# [Data for the task]
____________

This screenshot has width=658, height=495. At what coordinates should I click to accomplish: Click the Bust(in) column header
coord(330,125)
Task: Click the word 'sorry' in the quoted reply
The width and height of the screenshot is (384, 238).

____________

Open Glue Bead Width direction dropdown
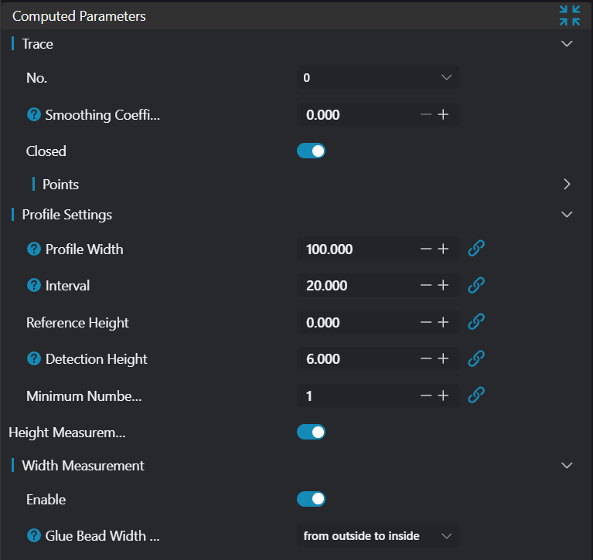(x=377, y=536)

____________

# [The task]
Set down the records above verbatim, starting with the line that contains "This screenshot has" and continuing through the line that contains "The width and", with both of those lines included.

# [Task result]
This screenshot has width=658, height=495. At what coordinates should I click to accomplish: Click the Bust(in) column header
coord(330,125)
Task: Click the word 'sorry' in the quoted reply
The width and height of the screenshot is (384, 238).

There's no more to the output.